INSTRUCTIONS FOR THE TASK:
Your answer should be the lines below from the one holding "العودة الى الأخبار (946, 1169)" through the one holding "القائمة البرونزية (955, 1820)", copied exactly and with nothing else.

Records from a collection

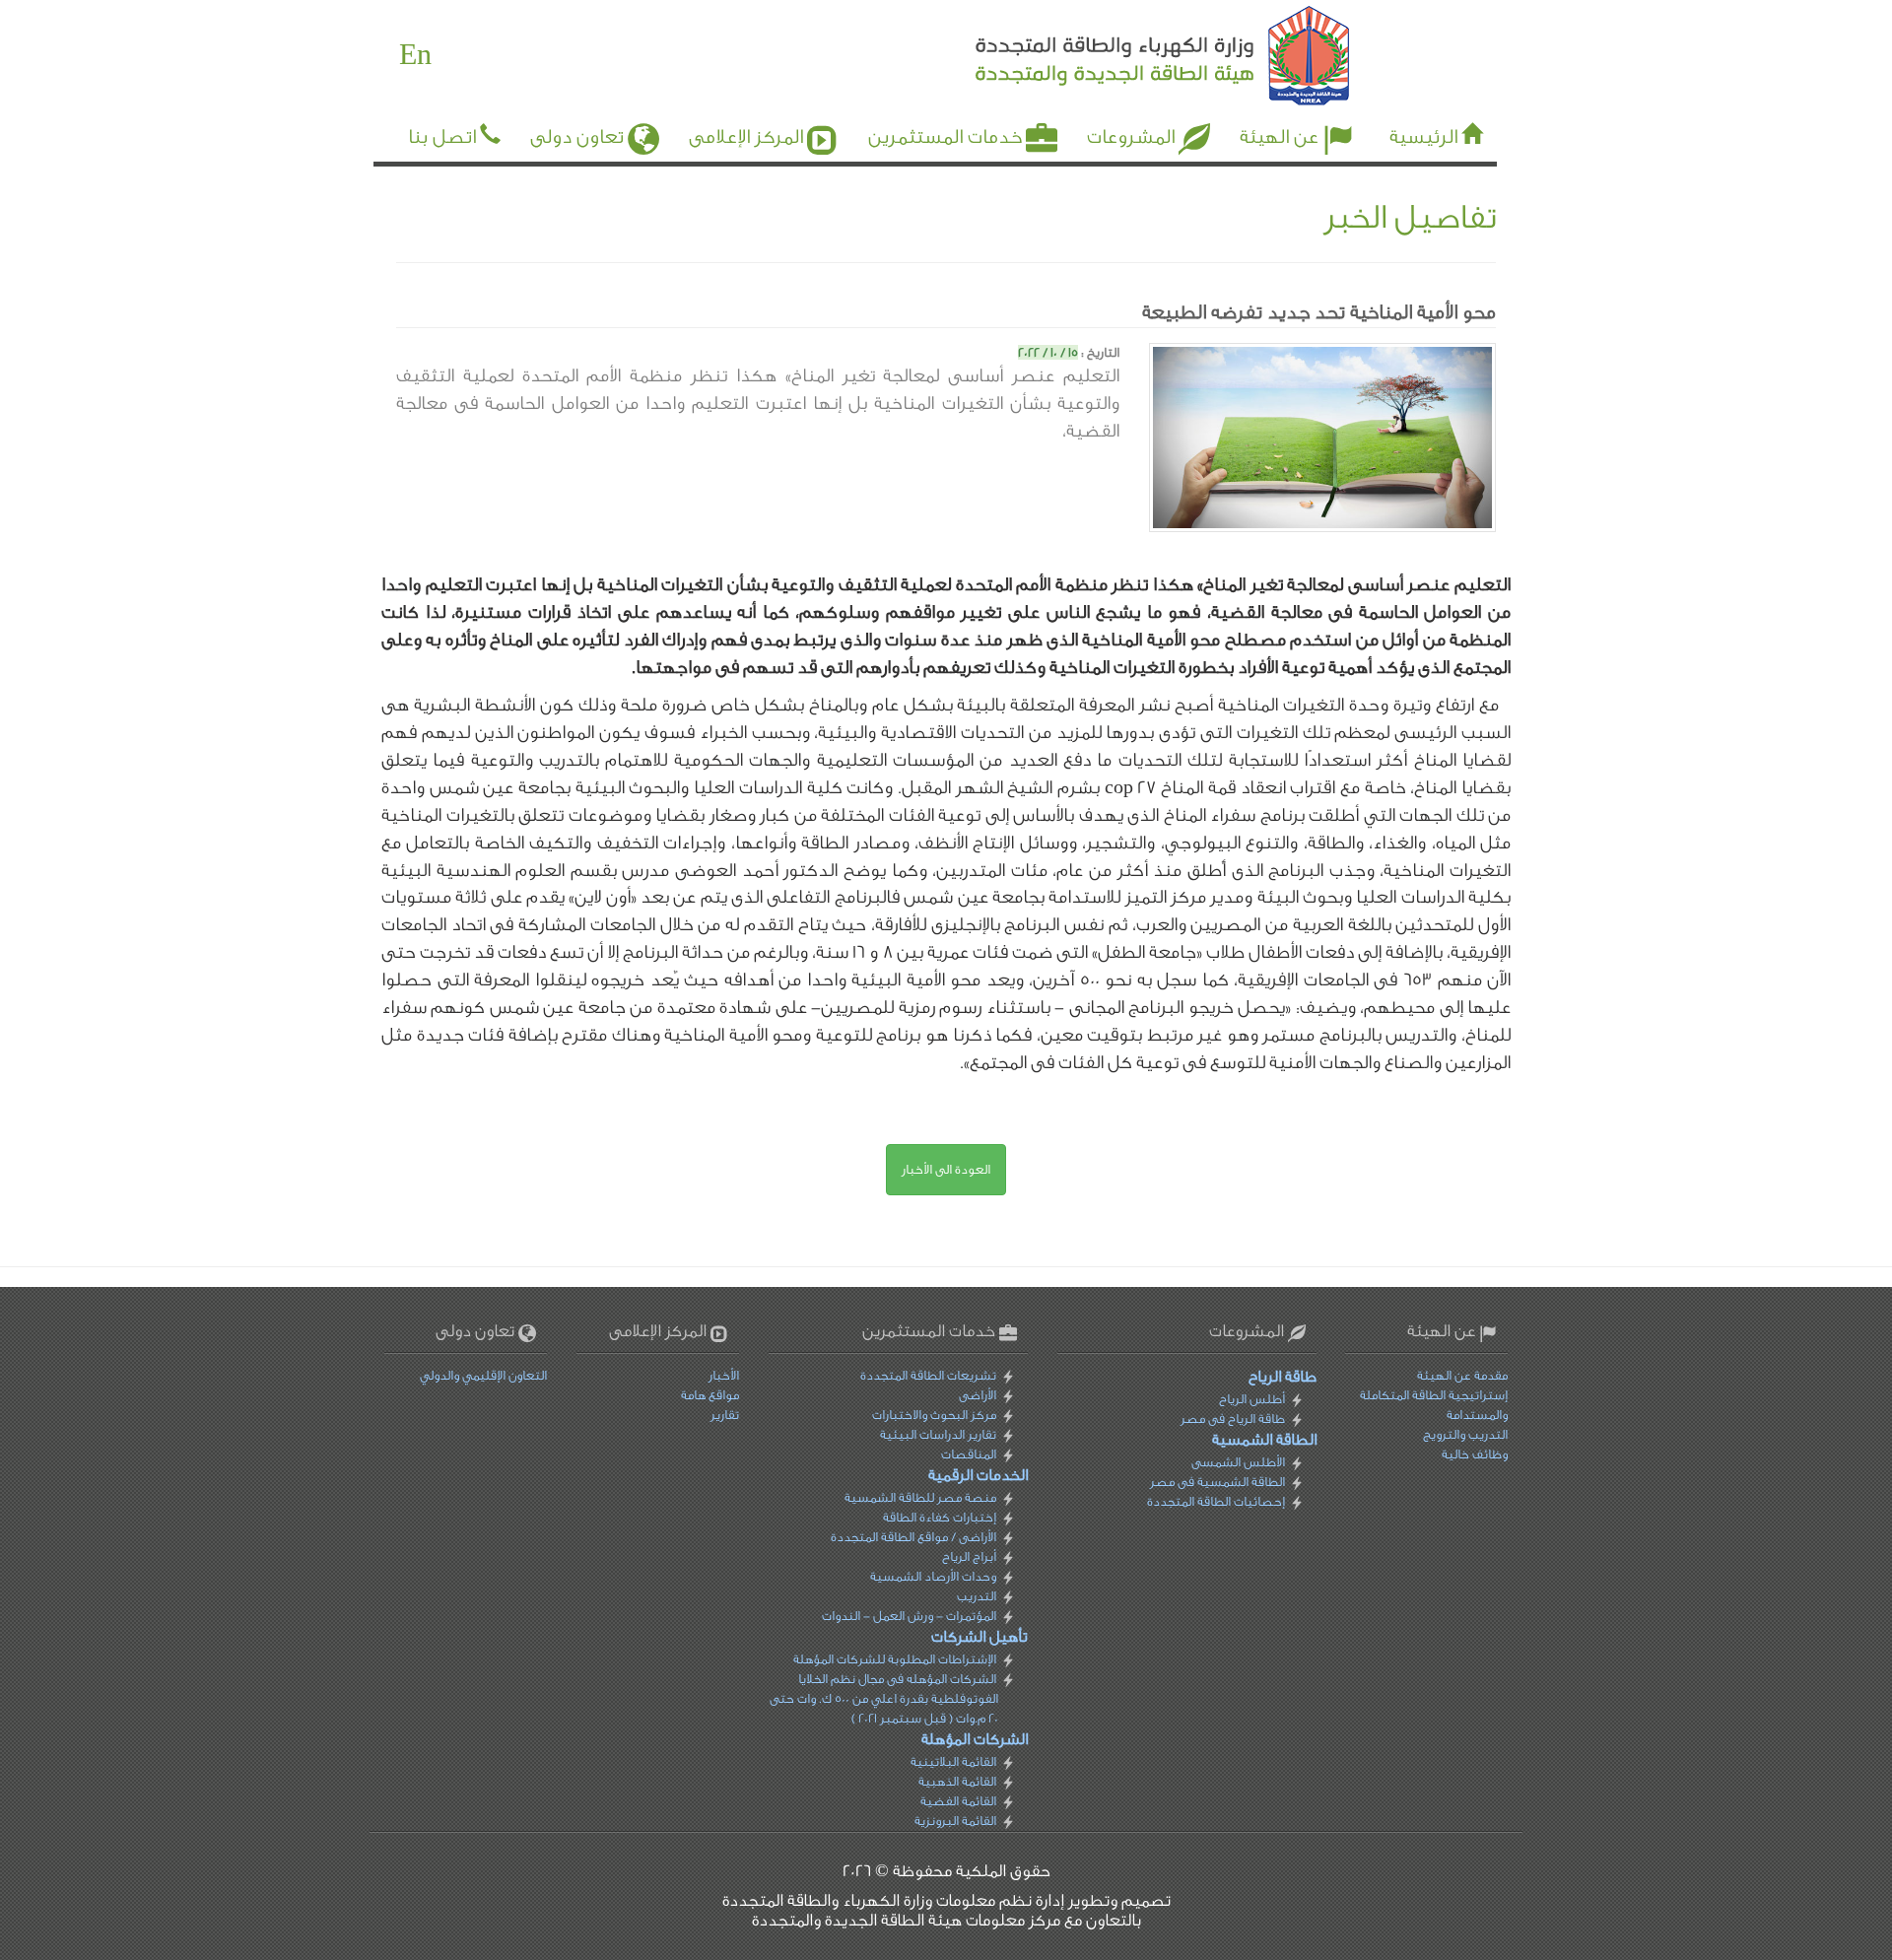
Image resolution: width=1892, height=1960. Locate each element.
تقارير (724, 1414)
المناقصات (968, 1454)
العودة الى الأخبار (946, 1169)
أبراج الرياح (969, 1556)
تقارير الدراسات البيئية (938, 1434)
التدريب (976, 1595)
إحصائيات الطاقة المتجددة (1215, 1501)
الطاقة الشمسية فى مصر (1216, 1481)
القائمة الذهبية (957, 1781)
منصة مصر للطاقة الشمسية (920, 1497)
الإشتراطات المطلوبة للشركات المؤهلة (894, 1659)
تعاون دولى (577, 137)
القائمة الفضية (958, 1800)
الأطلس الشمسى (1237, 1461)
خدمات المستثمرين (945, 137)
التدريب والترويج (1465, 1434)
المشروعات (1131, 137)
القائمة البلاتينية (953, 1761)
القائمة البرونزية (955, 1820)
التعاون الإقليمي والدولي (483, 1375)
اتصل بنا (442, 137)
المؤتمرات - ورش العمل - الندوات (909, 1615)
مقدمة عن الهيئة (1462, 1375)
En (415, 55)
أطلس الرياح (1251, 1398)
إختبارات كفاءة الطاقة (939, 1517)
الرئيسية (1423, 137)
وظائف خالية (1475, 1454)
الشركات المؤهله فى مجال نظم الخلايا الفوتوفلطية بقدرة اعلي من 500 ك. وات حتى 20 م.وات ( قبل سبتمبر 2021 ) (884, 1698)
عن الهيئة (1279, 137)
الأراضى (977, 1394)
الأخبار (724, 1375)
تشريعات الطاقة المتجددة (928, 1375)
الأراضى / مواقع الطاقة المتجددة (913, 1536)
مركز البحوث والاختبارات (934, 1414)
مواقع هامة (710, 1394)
==
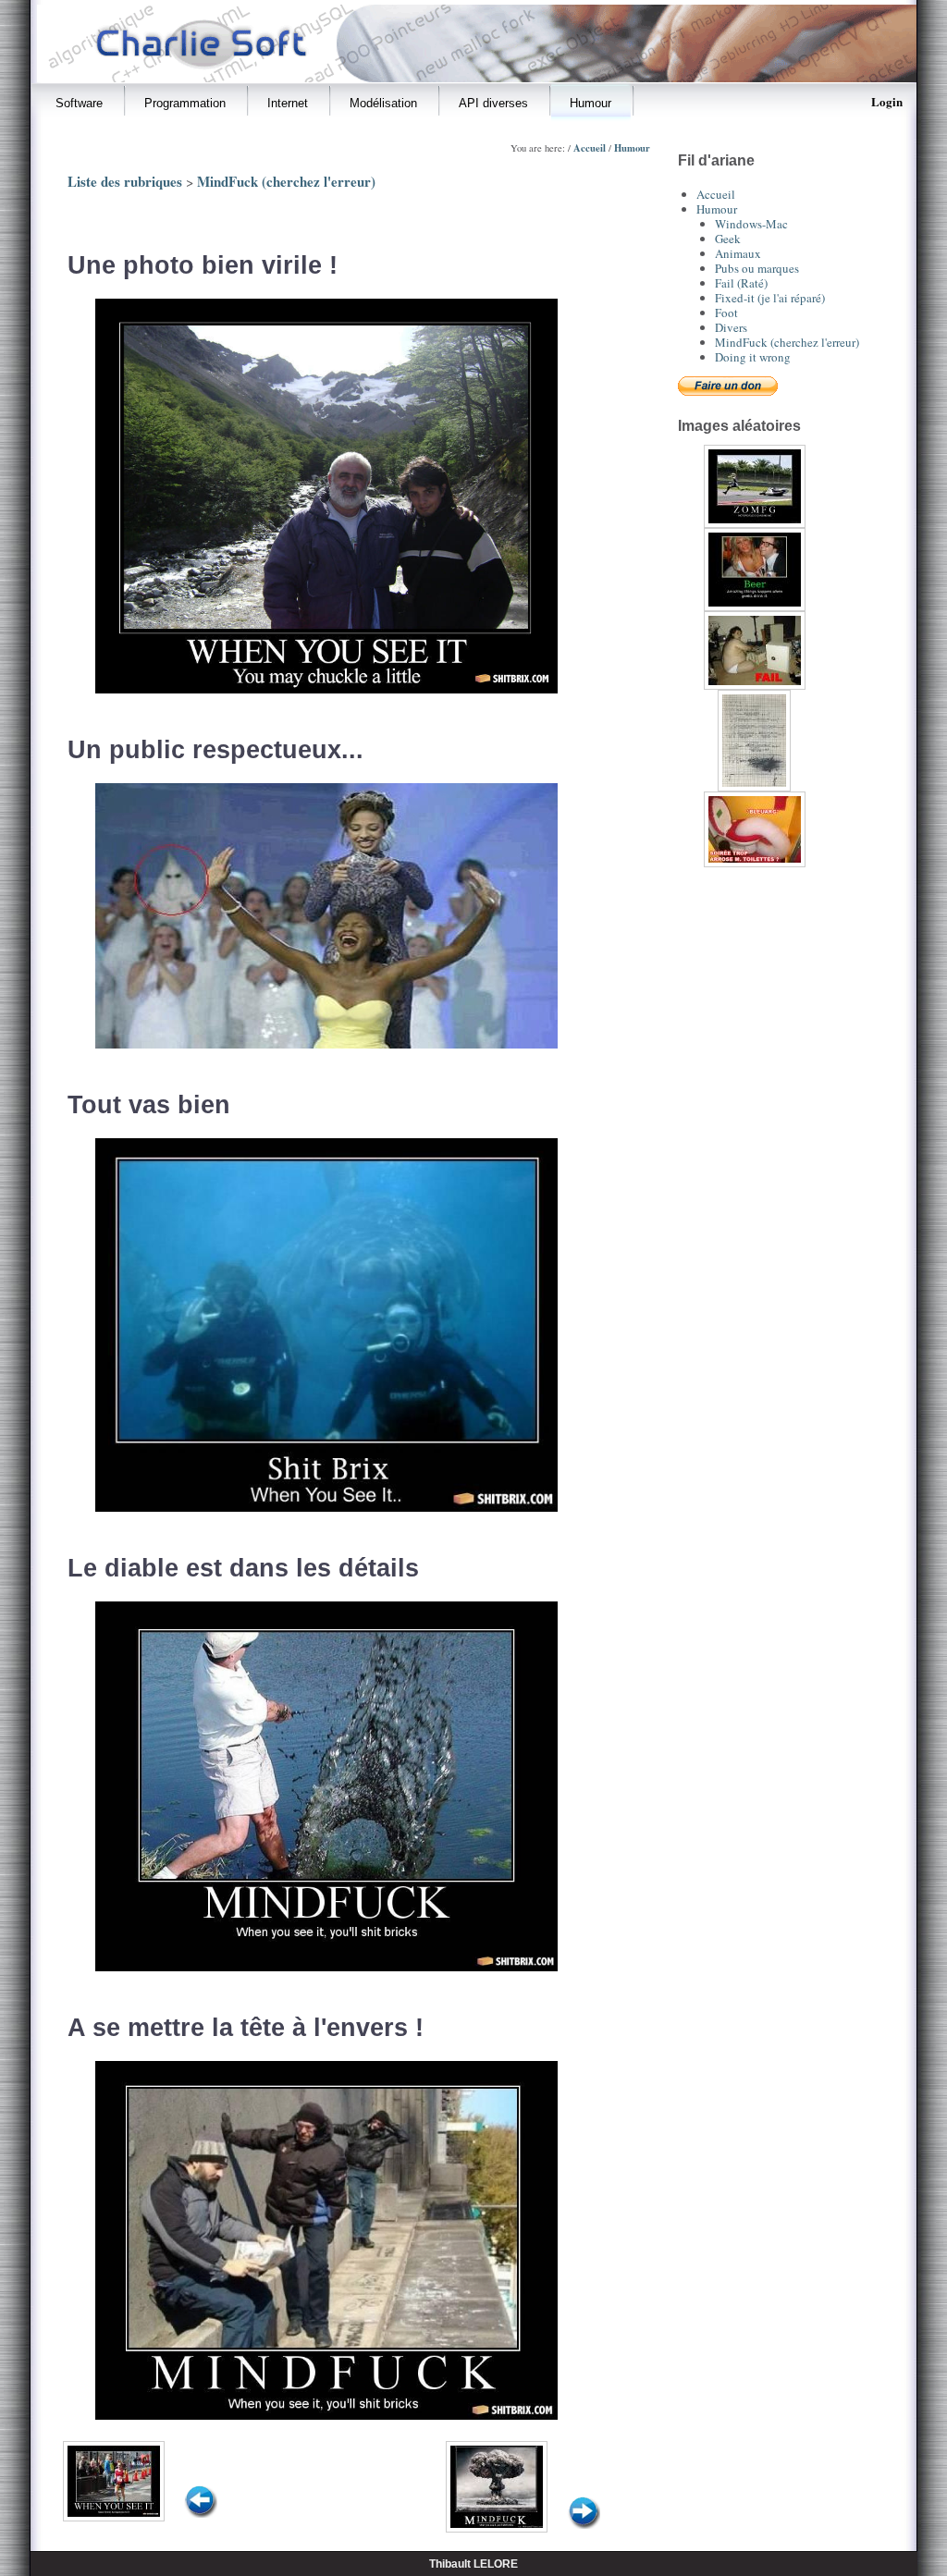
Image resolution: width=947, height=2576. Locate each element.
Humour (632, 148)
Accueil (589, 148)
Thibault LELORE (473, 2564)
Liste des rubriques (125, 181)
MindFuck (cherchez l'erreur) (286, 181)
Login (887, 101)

SOLUTION FOR THIS EXERCISE:
العودة الى الأخبار (946, 1169)
أبراج الرياح (969, 1556)
تقارير الدراسات البيئية (938, 1434)
التدريب (976, 1595)
إحصائيات الطاقة المتجددة (1215, 1501)
الطاقة الشمسية فى مصر (1216, 1481)
القائمة الذهبية (957, 1781)
منصة مصر للطاقة الشمسية (920, 1497)
الإشتراطات المطلوبة للشركات المؤهلة (894, 1659)
تعاون دولى (577, 137)
القائمة الفضية (958, 1800)
الأطلس الشمسى (1237, 1461)
خدمات المستثمرين (945, 137)
التدريب والترويج (1465, 1434)
المشروعات (1131, 137)
القائمة البلاتينية (953, 1761)
القائمة البرونزية (955, 1820)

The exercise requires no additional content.